# REQUIRED ACTION:
Could you transcribe all of the data word for word?

/---

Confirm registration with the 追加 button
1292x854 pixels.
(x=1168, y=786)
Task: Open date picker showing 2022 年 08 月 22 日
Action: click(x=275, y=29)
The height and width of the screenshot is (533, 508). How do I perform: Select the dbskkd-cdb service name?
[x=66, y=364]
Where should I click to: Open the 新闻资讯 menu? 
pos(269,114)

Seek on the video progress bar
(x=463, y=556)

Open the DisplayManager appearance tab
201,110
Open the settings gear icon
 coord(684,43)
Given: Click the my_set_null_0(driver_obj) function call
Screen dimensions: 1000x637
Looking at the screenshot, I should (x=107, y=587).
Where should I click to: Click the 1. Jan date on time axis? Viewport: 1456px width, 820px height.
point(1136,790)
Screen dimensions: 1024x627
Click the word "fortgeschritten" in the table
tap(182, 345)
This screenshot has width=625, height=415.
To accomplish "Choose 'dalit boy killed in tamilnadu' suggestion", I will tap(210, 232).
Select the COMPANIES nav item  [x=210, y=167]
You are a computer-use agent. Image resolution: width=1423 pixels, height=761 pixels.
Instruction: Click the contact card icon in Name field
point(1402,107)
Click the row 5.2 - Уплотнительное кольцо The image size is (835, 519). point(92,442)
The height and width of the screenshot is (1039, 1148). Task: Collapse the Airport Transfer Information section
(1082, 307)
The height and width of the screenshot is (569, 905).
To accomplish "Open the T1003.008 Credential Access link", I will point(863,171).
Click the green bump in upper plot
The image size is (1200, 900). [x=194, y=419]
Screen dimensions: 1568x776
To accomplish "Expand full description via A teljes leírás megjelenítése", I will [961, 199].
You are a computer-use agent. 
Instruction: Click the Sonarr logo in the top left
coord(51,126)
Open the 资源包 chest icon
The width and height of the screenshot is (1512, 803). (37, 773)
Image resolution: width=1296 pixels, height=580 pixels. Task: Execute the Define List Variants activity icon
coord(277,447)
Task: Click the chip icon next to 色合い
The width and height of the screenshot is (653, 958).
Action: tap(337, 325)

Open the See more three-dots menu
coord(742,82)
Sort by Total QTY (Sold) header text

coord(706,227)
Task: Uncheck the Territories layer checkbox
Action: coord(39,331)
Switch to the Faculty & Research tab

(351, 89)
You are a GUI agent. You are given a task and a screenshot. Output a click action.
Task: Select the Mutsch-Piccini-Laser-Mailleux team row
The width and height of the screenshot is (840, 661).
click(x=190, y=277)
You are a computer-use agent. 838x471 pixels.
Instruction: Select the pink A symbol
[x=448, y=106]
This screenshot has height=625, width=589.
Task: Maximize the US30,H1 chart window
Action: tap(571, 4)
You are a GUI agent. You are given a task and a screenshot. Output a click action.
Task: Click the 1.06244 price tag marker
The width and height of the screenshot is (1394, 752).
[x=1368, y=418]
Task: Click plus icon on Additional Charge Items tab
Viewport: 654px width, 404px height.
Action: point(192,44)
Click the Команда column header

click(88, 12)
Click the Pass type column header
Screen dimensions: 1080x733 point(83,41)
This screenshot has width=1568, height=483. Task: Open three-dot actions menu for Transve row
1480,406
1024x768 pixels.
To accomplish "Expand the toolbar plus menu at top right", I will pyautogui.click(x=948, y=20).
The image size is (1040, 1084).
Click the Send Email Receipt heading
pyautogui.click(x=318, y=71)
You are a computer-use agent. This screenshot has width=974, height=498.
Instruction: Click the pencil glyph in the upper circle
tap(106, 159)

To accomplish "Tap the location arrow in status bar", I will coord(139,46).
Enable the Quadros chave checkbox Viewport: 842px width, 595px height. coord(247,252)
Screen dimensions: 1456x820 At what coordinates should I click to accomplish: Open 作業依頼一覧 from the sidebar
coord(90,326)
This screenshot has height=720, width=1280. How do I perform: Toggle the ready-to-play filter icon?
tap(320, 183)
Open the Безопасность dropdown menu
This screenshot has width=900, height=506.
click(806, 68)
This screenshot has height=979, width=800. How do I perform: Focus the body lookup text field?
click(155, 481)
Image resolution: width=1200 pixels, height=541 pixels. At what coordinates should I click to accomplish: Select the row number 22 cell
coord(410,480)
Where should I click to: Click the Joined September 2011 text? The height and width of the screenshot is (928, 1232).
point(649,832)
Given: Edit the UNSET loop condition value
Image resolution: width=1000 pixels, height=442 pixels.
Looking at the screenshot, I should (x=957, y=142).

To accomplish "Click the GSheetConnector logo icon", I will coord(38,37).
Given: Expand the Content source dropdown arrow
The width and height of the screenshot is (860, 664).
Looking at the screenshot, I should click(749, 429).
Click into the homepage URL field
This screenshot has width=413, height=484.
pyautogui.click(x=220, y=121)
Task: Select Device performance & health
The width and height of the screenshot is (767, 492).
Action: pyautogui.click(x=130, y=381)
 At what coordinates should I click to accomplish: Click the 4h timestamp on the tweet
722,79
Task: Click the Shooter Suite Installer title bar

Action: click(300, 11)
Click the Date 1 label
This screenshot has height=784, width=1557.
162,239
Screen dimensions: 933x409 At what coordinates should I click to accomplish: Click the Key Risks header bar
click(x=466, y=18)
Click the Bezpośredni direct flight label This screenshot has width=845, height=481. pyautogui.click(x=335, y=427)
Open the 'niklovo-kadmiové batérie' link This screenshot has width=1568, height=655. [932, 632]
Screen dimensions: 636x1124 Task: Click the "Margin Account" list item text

\---

# SOLUTION FOR THIS PROBLEM:
Confirm registration with the 追加 button
1292x854 pixels.
(x=1168, y=786)
Task: Open date picker showing 2022 年 08 月 22 日
Action: click(x=275, y=29)
The height and width of the screenshot is (533, 508). How do I perform: Select the dbskkd-cdb service name?
[x=66, y=364]
Where should I click to: Open the 新闻资讯 menu? 
pos(269,114)

Seek on the video progress bar
(x=463, y=556)

Open the DisplayManager appearance tab
201,110
Open the settings gear icon
 coord(684,43)
Given: Click the my_set_null_0(driver_obj) function call
Screen dimensions: 1000x637
Looking at the screenshot, I should (x=107, y=587).
Where should I click to: Click the 1. Jan date on time axis? Viewport: 1456px width, 820px height.
point(1136,790)
Screen dimensions: 1024x627
Click the word "fortgeschritten" in the table
tap(182, 345)
This screenshot has width=625, height=415.
To accomplish "Choose 'dalit boy killed in tamilnadu' suggestion", I will tap(210, 232).
Select the COMPANIES nav item  [x=210, y=167]
You are a computer-use agent. Image resolution: width=1423 pixels, height=761 pixels.
Instruction: Click the contact card icon in Name field
point(1402,107)
Click the row 5.2 - Уплотнительное кольцо The image size is (835, 519). point(92,442)
The height and width of the screenshot is (1039, 1148). Task: Collapse the Airport Transfer Information section
(1082, 307)
The height and width of the screenshot is (569, 905).
To accomplish "Open the T1003.008 Credential Access link", I will point(863,171).
Click the green bump in upper plot
The image size is (1200, 900). [x=194, y=419]
Screen dimensions: 1568x776
To accomplish "Expand full description via A teljes leírás megjelenítése", I will [961, 199].
You are a computer-use agent. 
Instruction: Click the Sonarr logo in the top left
coord(51,126)
Open the 资源包 chest icon
The width and height of the screenshot is (1512, 803). (37, 773)
Image resolution: width=1296 pixels, height=580 pixels. Task: Execute the Define List Variants activity icon
coord(277,447)
Task: Click the chip icon next to 色合い
The width and height of the screenshot is (653, 958).
Action: tap(337, 325)

Open the See more three-dots menu
coord(742,82)
Sort by Total QTY (Sold) header text

coord(706,227)
Task: Uncheck the Territories layer checkbox
Action: coord(39,331)
Switch to the Faculty & Research tab

(351, 89)
You are a GUI agent. You are given a task and a screenshot. Output a click action.
Task: Select the Mutsch-Piccini-Laser-Mailleux team row
The width and height of the screenshot is (840, 661).
click(x=190, y=277)
You are a computer-use agent. 838x471 pixels.
Instruction: Select the pink A symbol
[x=448, y=106]
This screenshot has height=625, width=589.
Task: Maximize the US30,H1 chart window
Action: tap(571, 4)
You are a GUI agent. You are given a task and a screenshot. Output a click action.
Task: Click the 1.06244 price tag marker
The width and height of the screenshot is (1394, 752).
[x=1368, y=418]
Task: Click plus icon on Additional Charge Items tab
Viewport: 654px width, 404px height.
Action: point(192,44)
Click the Команда column header

click(88, 12)
Click the Pass type column header
Screen dimensions: 1080x733 point(83,41)
This screenshot has width=1568, height=483. Task: Open three-dot actions menu for Transve row
1480,406
1024x768 pixels.
To accomplish "Expand the toolbar plus menu at top right", I will pyautogui.click(x=948, y=20).
The image size is (1040, 1084).
Click the Send Email Receipt heading
pyautogui.click(x=318, y=71)
You are a computer-use agent. This screenshot has width=974, height=498.
Instruction: Click the pencil glyph in the upper circle
tap(106, 159)

To accomplish "Tap the location arrow in status bar", I will coord(139,46).
Enable the Quadros chave checkbox Viewport: 842px width, 595px height. coord(247,252)
Screen dimensions: 1456x820 At what coordinates should I click to accomplish: Open 作業依頼一覧 from the sidebar
coord(90,326)
This screenshot has height=720, width=1280. How do I perform: Toggle the ready-to-play filter icon?
tap(320, 183)
Open the Безопасность dropdown menu
This screenshot has width=900, height=506.
click(806, 68)
This screenshot has height=979, width=800. How do I perform: Focus the body lookup text field?
click(155, 481)
Image resolution: width=1200 pixels, height=541 pixels. At what coordinates should I click to accomplish: Select the row number 22 cell
coord(410,480)
Where should I click to: Click the Joined September 2011 text? The height and width of the screenshot is (928, 1232).
point(649,832)
Given: Edit the UNSET loop condition value
Image resolution: width=1000 pixels, height=442 pixels.
Looking at the screenshot, I should (x=957, y=142).

To accomplish "Click the GSheetConnector logo icon", I will coord(38,37).
Given: Expand the Content source dropdown arrow
The width and height of the screenshot is (860, 664).
Looking at the screenshot, I should click(749, 429).
Click into the homepage URL field
This screenshot has width=413, height=484.
pyautogui.click(x=220, y=121)
Task: Select Device performance & health
The width and height of the screenshot is (767, 492).
Action: pyautogui.click(x=130, y=381)
 At what coordinates should I click to accomplish: Click the 4h timestamp on the tweet
722,79
Task: Click the Shooter Suite Installer title bar

Action: click(300, 11)
Click the Date 1 label
This screenshot has height=784, width=1557.
162,239
Screen dimensions: 933x409 At what coordinates should I click to accomplish: Click the Key Risks header bar
click(x=466, y=18)
Click the Bezpośredni direct flight label This screenshot has width=845, height=481. pyautogui.click(x=335, y=427)
Open the 'niklovo-kadmiové batérie' link This screenshot has width=1568, height=655. [932, 632]
Screen dimensions: 636x1124 Task: Click the "Margin Account" list item text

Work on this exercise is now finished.